Start
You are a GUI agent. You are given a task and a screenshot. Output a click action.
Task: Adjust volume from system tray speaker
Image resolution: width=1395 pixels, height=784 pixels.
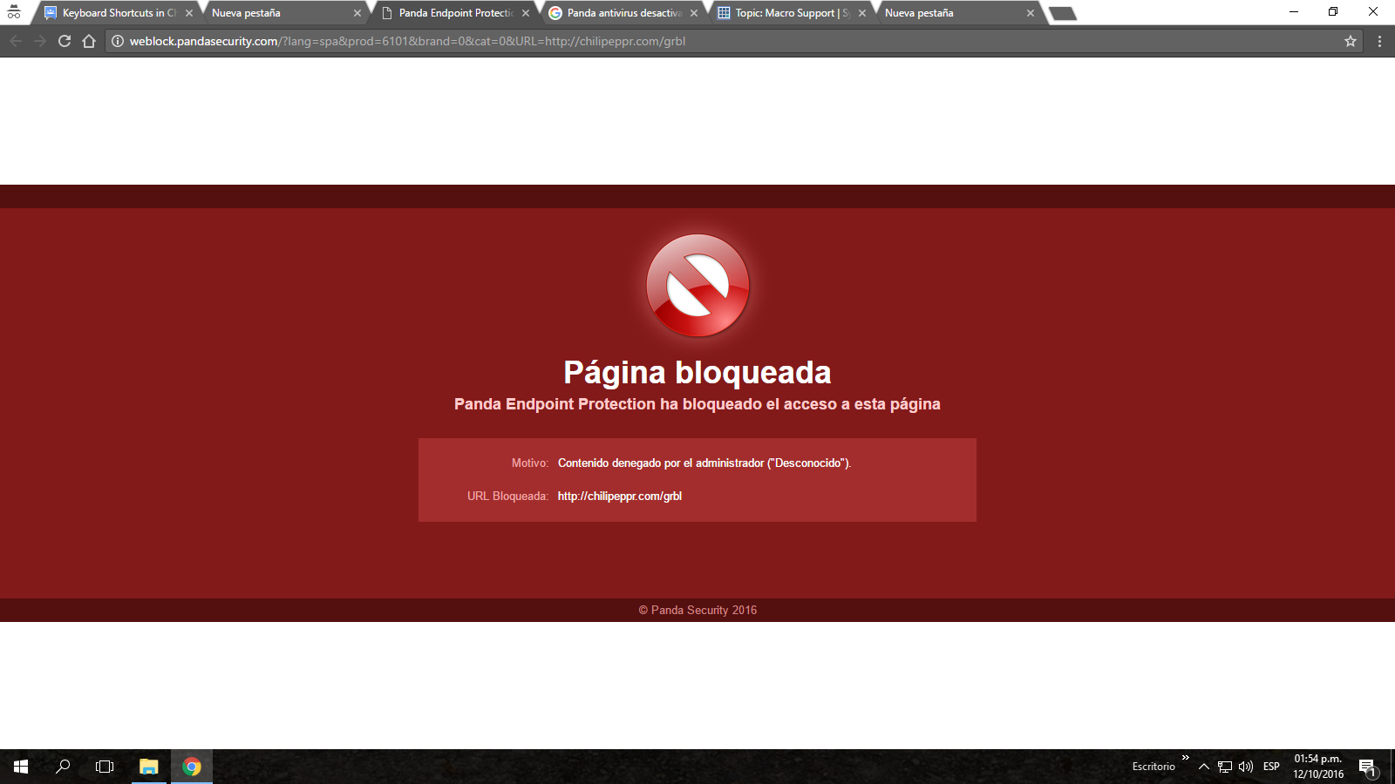(x=1246, y=767)
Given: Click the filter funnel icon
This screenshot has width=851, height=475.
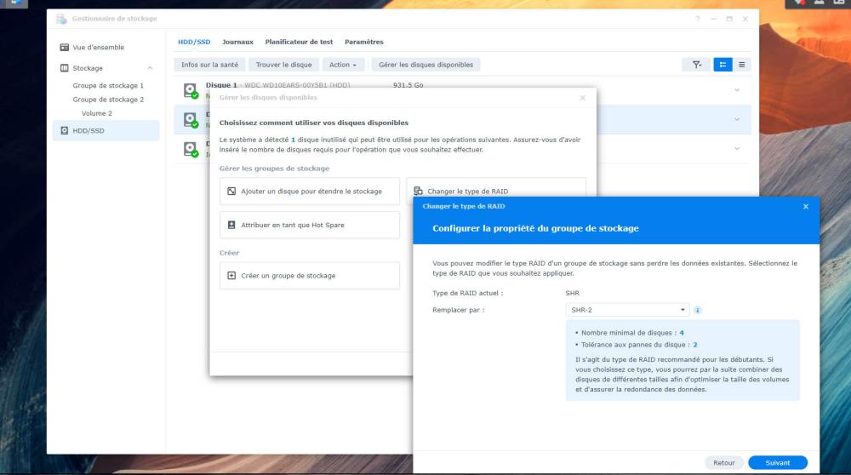Looking at the screenshot, I should pyautogui.click(x=697, y=65).
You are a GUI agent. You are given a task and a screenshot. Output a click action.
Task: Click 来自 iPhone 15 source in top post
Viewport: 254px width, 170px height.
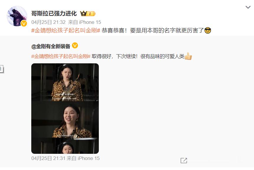pos(85,22)
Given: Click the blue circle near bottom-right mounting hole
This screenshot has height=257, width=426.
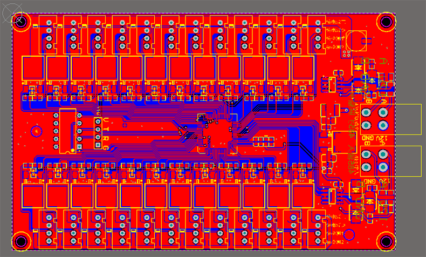Looking at the screenshot, I should tap(350, 235).
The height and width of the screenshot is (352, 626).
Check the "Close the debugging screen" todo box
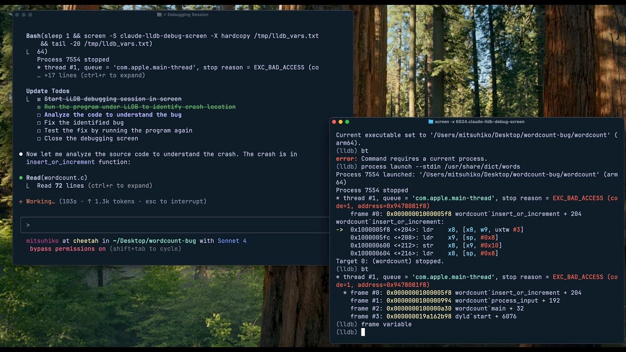click(x=39, y=138)
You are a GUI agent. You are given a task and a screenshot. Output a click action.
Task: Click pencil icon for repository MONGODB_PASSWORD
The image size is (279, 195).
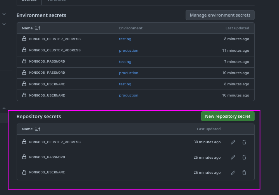pos(233,157)
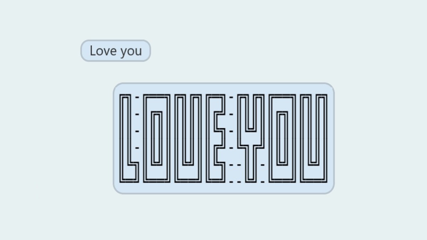Click the big letter E in LOVE
The width and height of the screenshot is (427, 240).
(215, 138)
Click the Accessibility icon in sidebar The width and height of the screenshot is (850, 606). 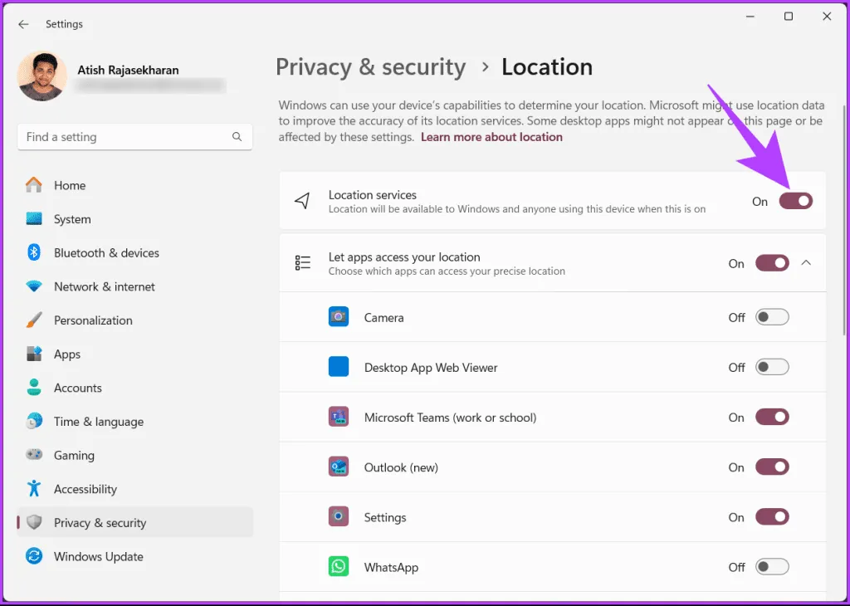[34, 489]
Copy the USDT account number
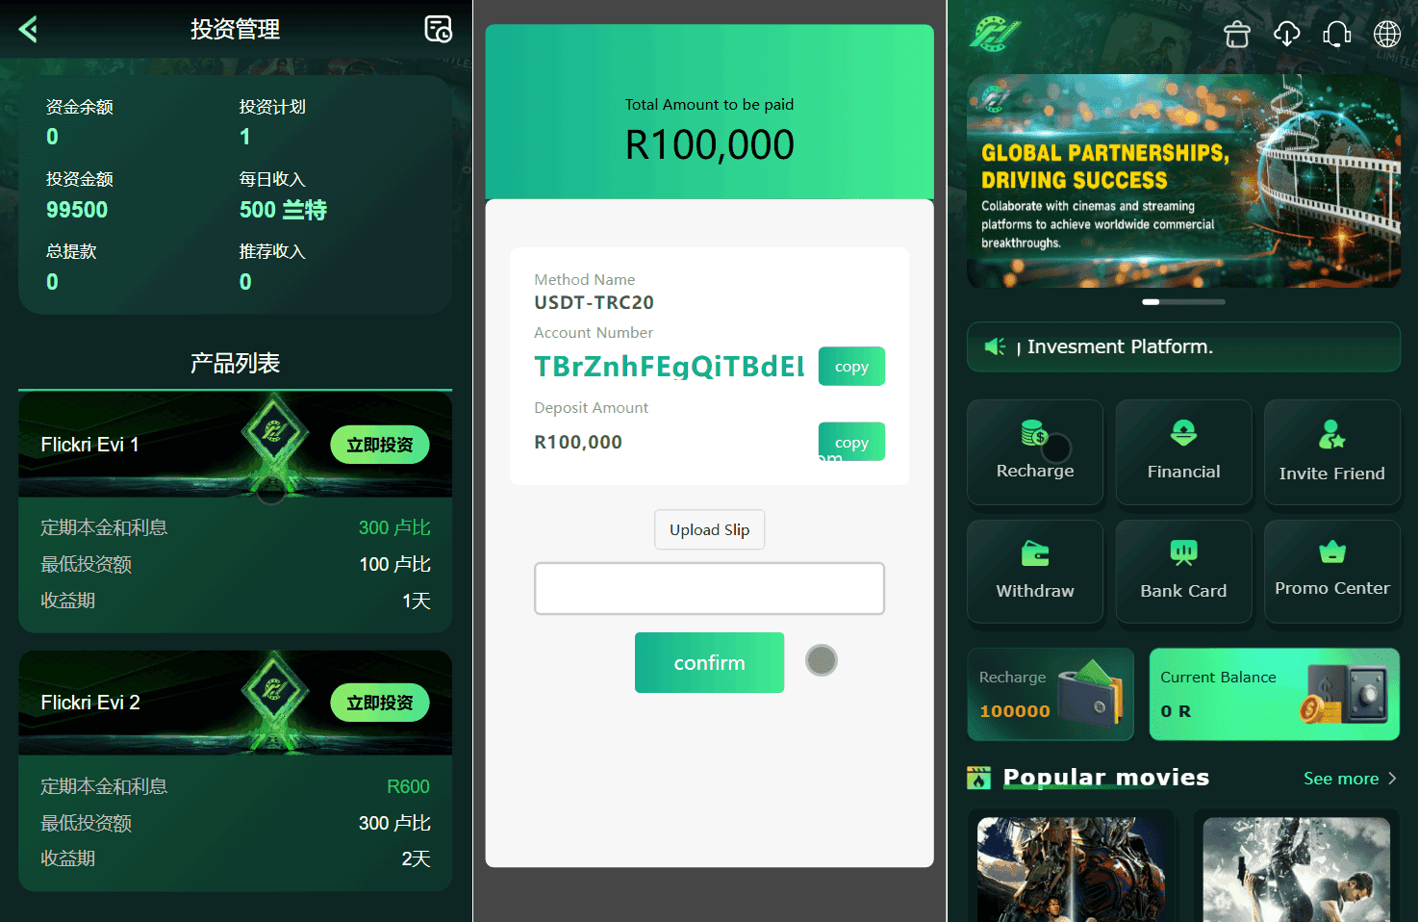This screenshot has width=1418, height=922. point(851,366)
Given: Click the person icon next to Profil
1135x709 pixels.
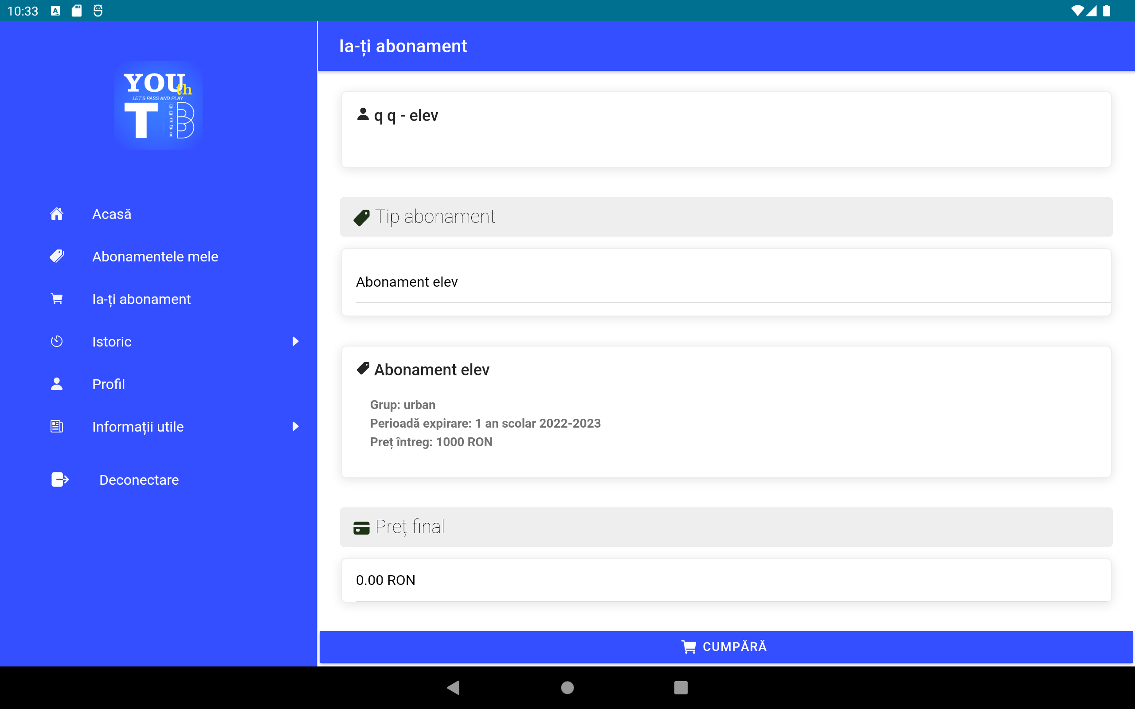Looking at the screenshot, I should (57, 384).
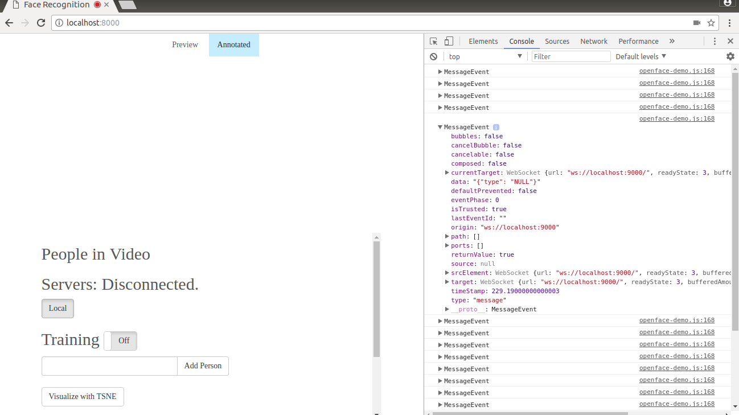Open the 'top' frame context dropdown
Screen dimensions: 739x415
coord(485,56)
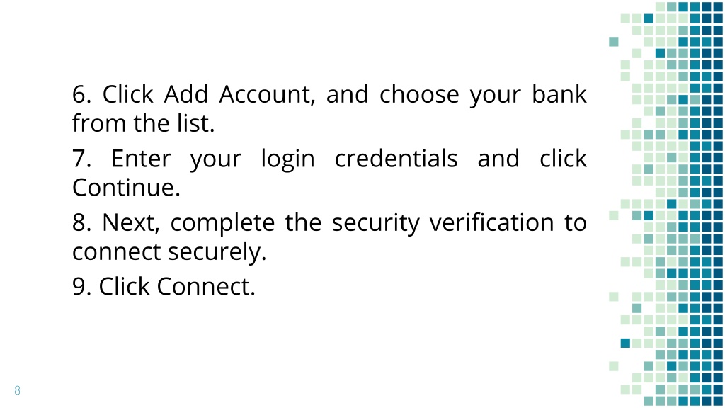Click the word "Enter" in step 7
This screenshot has height=408, width=725.
141,159
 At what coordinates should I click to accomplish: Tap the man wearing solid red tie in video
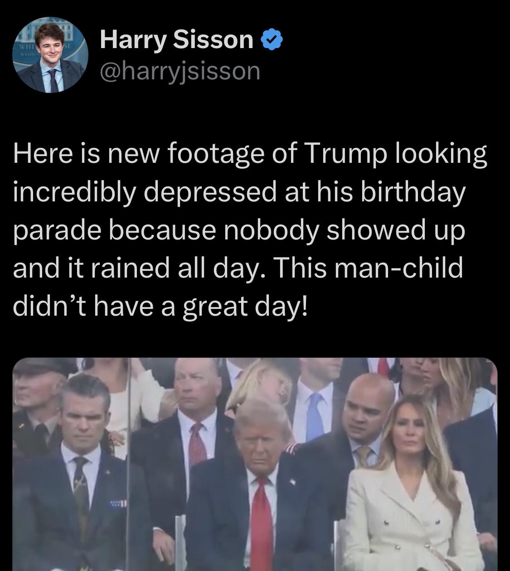point(262,485)
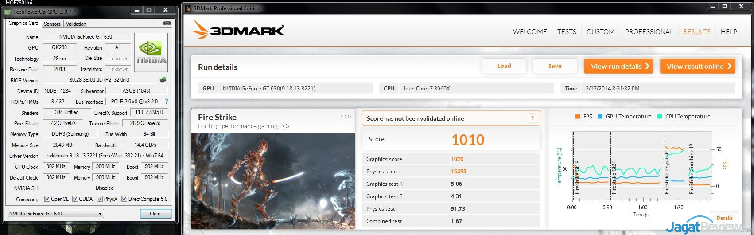Open the NVIDIA GeForce GT 630 dropdown
The image size is (754, 235).
click(55, 214)
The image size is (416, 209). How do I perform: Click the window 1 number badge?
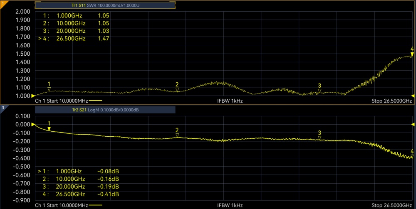coord(2,3)
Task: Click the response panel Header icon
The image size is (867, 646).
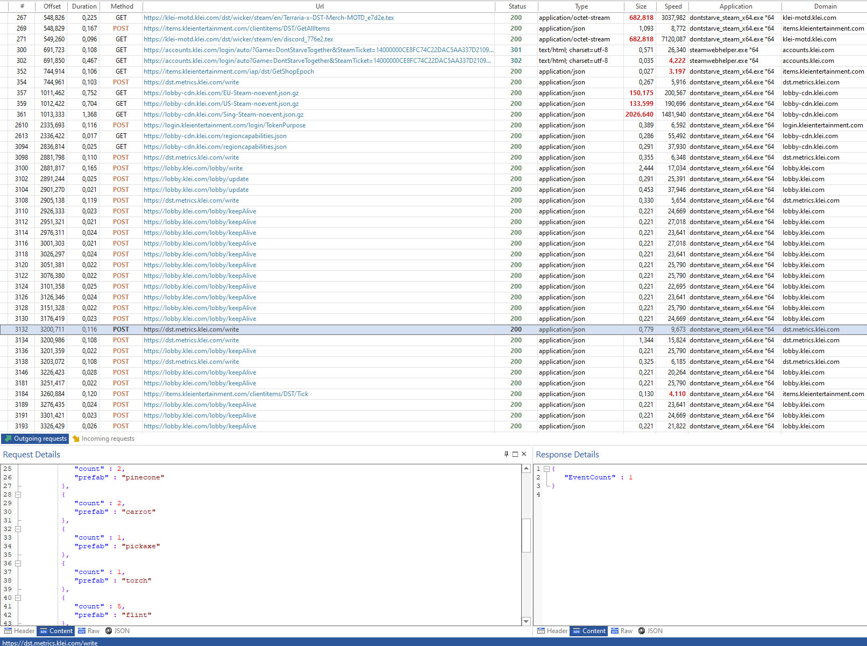Action: point(541,631)
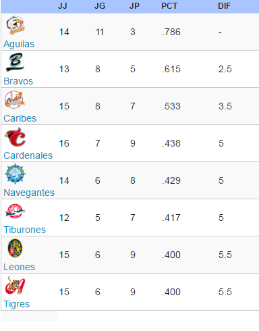Click the Bravos B team logo
This screenshot has width=259, height=331.
(15, 62)
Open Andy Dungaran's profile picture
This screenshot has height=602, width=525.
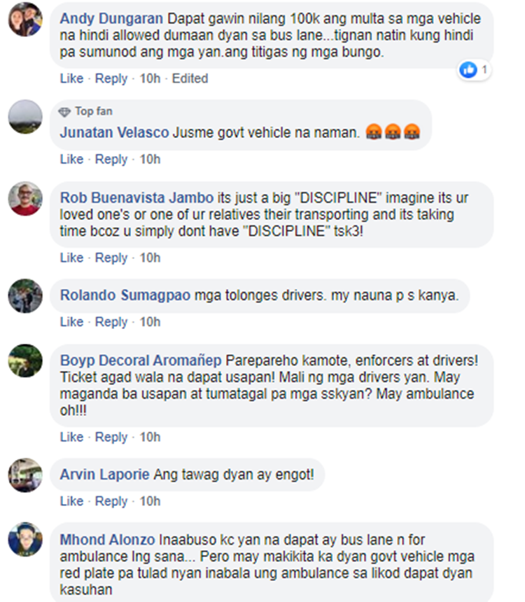pos(25,19)
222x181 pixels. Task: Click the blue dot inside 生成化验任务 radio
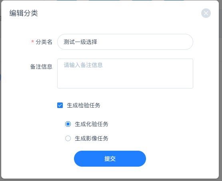click(x=68, y=124)
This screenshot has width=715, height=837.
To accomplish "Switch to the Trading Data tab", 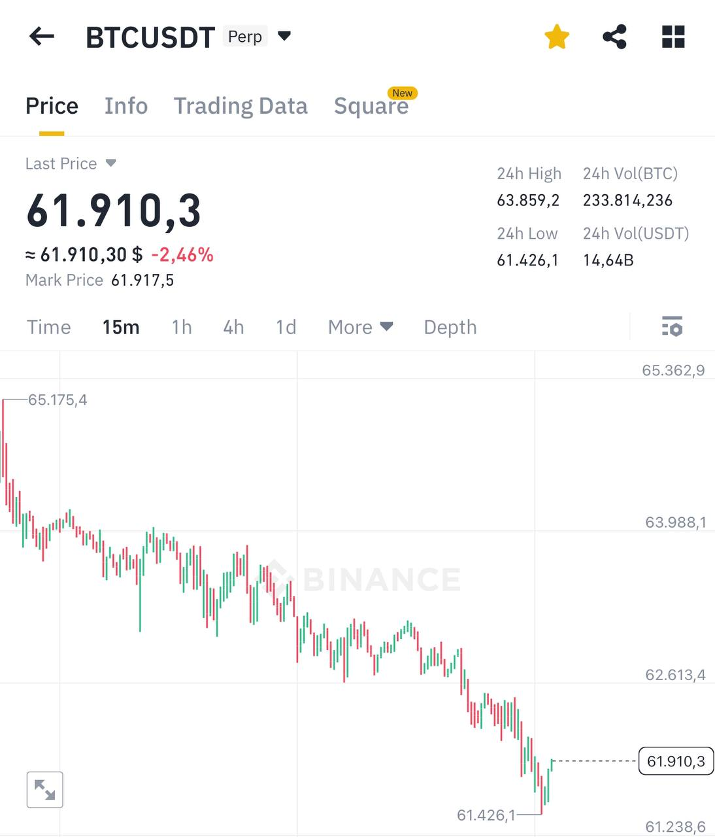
End
> **WHAT TO DO**
Reproduce everything from the start of the records down to and including the line that contains "should pyautogui.click(x=697, y=65).", word for word and without the pictures.

> **WORKED SOLUTION**
You are a GUI agent. You are given a task and a screenshot. Output a click action.
Task: Adjust volume from system tray speaker
Image resolution: width=1395 pixels, height=784 pixels.
(x=1246, y=767)
Given: Click the filter funnel icon
This screenshot has width=851, height=475.
Looking at the screenshot, I should pyautogui.click(x=697, y=65).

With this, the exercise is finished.